### WORKING DATA
────────────────────

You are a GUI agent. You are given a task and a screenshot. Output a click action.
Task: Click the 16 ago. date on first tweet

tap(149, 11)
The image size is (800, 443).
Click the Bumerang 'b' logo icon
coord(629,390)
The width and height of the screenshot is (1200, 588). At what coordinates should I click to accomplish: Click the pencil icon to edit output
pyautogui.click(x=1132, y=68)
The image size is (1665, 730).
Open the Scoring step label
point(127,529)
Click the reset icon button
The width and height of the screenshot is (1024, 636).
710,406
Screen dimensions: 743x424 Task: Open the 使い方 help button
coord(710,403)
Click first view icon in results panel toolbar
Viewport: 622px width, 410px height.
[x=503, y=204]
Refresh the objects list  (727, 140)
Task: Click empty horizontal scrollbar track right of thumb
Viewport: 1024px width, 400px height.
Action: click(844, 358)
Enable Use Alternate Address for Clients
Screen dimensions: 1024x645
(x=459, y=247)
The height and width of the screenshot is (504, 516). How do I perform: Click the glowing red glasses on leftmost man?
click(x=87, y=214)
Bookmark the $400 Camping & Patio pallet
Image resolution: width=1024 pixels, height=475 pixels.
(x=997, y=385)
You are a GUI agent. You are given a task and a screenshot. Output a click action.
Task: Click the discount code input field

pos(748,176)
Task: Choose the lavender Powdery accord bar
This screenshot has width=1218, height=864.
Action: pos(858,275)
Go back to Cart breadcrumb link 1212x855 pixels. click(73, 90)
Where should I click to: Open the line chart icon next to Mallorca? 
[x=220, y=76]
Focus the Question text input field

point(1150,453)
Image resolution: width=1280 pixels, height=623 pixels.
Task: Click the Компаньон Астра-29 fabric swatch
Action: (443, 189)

────────────────────

### EXERCISE DIRECTIONS
Which lines of the listing contain the string "size"? Copy every one of them.

### SOLUTION TO THIS PROBLEM
The image size is (800, 443).
The image size is (1665, 730).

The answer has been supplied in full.